Work required
The answer must be the complete listing, reproduced exactly.

Data provided
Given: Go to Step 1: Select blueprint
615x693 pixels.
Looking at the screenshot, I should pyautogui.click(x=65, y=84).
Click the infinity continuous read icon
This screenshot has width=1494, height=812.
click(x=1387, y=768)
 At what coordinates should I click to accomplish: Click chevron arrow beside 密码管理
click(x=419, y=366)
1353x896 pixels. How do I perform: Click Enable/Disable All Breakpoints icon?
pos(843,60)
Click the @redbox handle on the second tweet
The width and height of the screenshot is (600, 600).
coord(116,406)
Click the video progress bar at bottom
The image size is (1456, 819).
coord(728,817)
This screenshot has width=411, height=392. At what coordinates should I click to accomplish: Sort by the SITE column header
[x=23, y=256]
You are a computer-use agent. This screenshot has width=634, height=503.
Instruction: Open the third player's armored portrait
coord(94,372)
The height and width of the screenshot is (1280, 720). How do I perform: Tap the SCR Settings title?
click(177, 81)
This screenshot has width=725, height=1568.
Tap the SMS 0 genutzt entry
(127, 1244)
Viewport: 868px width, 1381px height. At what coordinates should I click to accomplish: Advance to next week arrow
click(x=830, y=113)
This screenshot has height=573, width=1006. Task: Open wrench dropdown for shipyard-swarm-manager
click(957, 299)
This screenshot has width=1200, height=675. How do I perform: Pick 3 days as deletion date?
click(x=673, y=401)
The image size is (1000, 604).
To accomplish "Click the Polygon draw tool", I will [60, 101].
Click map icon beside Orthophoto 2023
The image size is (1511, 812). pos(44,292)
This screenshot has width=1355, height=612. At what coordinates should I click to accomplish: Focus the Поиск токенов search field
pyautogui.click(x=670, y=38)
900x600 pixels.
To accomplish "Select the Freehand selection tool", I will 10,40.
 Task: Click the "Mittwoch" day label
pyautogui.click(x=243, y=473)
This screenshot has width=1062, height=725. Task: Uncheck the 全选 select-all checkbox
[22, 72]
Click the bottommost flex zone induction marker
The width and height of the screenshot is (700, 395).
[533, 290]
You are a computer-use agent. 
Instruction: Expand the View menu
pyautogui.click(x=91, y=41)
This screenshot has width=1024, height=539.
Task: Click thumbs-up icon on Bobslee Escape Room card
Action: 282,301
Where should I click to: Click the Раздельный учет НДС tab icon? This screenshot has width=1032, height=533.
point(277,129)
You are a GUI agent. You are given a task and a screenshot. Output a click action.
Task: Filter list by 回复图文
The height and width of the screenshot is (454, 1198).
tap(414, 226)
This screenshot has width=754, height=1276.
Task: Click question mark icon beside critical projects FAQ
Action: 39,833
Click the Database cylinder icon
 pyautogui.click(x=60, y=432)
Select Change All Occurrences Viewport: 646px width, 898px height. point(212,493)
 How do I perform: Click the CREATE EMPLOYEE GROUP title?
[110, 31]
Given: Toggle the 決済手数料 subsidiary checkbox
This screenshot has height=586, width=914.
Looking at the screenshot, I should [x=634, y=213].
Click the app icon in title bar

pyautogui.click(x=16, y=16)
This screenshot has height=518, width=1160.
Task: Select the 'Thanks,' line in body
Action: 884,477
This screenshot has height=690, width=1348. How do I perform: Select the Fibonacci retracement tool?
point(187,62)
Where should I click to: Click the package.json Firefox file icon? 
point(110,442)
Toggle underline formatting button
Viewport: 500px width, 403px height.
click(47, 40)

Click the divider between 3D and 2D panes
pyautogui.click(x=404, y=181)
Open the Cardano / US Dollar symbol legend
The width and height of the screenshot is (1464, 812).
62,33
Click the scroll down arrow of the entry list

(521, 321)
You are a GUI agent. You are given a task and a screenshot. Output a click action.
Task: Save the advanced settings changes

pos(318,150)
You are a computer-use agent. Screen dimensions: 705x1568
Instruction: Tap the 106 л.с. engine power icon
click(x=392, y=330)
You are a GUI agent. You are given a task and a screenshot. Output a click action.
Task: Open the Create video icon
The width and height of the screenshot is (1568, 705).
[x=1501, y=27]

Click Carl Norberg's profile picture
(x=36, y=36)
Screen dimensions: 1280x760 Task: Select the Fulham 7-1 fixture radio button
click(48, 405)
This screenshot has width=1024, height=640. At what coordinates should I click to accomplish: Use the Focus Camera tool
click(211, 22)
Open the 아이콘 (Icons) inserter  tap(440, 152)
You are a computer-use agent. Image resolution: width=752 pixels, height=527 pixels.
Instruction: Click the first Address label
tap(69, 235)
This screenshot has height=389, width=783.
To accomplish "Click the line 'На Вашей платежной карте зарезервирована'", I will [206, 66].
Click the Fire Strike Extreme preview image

Solved problem
Given: Go to Step 1: Select blueprint
615x693 pixels.
Looking at the screenshot, I should pyautogui.click(x=65, y=84).
Click the infinity continuous read icon
This screenshot has width=1494, height=812.
click(x=1387, y=768)
 At what coordinates should I click to accomplish: Click chevron arrow beside 密码管理
click(x=419, y=366)
1353x896 pixels. How do I perform: Click Enable/Disable All Breakpoints icon?
pos(843,60)
Click the @redbox handle on the second tweet
The width and height of the screenshot is (600, 600).
coord(116,406)
Click the video progress bar at bottom
The image size is (1456, 819).
coord(728,817)
This screenshot has width=411, height=392. At what coordinates should I click to accomplish: Sort by the SITE column header
[x=23, y=256]
You are a computer-use agent. This screenshot has width=634, height=503.
Instruction: Open the third player's armored portrait
coord(94,372)
The height and width of the screenshot is (1280, 720). How do I perform: Tap the SCR Settings title?
click(177, 81)
This screenshot has width=725, height=1568.
Tap the SMS 0 genutzt entry
(127, 1244)
Viewport: 868px width, 1381px height. At what coordinates should I click to accomplish: Advance to next week arrow
click(x=830, y=113)
This screenshot has height=573, width=1006. Task: Open wrench dropdown for shipyard-swarm-manager
click(957, 299)
This screenshot has width=1200, height=675. How do I perform: Pick 3 days as deletion date?
click(x=673, y=401)
The image size is (1000, 604).
To accomplish "Click the Polygon draw tool", I will [60, 101].
Click map icon beside Orthophoto 2023
The image size is (1511, 812). pos(44,292)
This screenshot has width=1355, height=612. At what coordinates should I click to accomplish: Focus the Поиск токенов search field
pyautogui.click(x=670, y=38)
900x600 pixels.
To accomplish "Select the Freehand selection tool", I will 10,40.
 Task: Click the "Mittwoch" day label
pyautogui.click(x=243, y=473)
This screenshot has width=1062, height=725. Task: Uncheck the 全选 select-all checkbox
[22, 72]
Click the bottommost flex zone induction marker
The width and height of the screenshot is (700, 395).
[533, 290]
You are a computer-use agent. 
Instruction: Expand the View menu
pyautogui.click(x=91, y=41)
This screenshot has width=1024, height=539.
Task: Click thumbs-up icon on Bobslee Escape Room card
Action: 282,301
Where should I click to: Click the Раздельный учет НДС tab icon? This screenshot has width=1032, height=533.
point(277,129)
You are a GUI agent. You are given a task and a screenshot. Output a click action.
Task: Filter list by 回复图文
The height and width of the screenshot is (454, 1198).
tap(414, 226)
This screenshot has width=754, height=1276.
Task: Click question mark icon beside critical projects FAQ
Action: 39,833
Click the Database cylinder icon
 pyautogui.click(x=60, y=432)
Select Change All Occurrences Viewport: 646px width, 898px height. point(212,493)
 How do I perform: Click the CREATE EMPLOYEE GROUP title?
[110, 31]
Given: Toggle the 決済手数料 subsidiary checkbox
This screenshot has height=586, width=914.
Looking at the screenshot, I should [x=634, y=213].
Click the app icon in title bar

pyautogui.click(x=16, y=16)
This screenshot has height=518, width=1160.
Task: Select the 'Thanks,' line in body
Action: 884,477
This screenshot has height=690, width=1348. How do I perform: Select the Fibonacci retracement tool?
point(187,62)
Where should I click to: Click the package.json Firefox file icon? 
point(110,442)
Toggle underline formatting button
Viewport: 500px width, 403px height.
click(47, 40)

Click the divider between 3D and 2D panes
pyautogui.click(x=404, y=181)
Open the Cardano / US Dollar symbol legend
The width and height of the screenshot is (1464, 812).
62,33
Click the scroll down arrow of the entry list

(521, 321)
You are a GUI agent. You are given a task and a screenshot. Output a click action.
Task: Save the advanced settings changes

pos(318,150)
You are a computer-use agent. Screen dimensions: 705x1568
Instruction: Tap the 106 л.с. engine power icon
click(x=392, y=330)
You are a GUI agent. You are given a task and a screenshot. Output a click action.
Task: Open the Create video icon
The width and height of the screenshot is (1568, 705).
[x=1501, y=27]

Click Carl Norberg's profile picture
(x=36, y=36)
Screen dimensions: 1280x760 Task: Select the Fulham 7-1 fixture radio button
click(48, 405)
This screenshot has width=1024, height=640. At what coordinates should I click to accomplish: Use the Focus Camera tool
click(211, 22)
Open the 아이콘 (Icons) inserter  tap(440, 152)
You are a computer-use agent. Image resolution: width=752 pixels, height=527 pixels.
Instruction: Click the first Address label
tap(69, 235)
This screenshot has height=389, width=783.
To accomplish "Click the line 'На Вашей платежной карте зарезервирована'", I will [206, 66].
Click the Fire Strike Extreme preview image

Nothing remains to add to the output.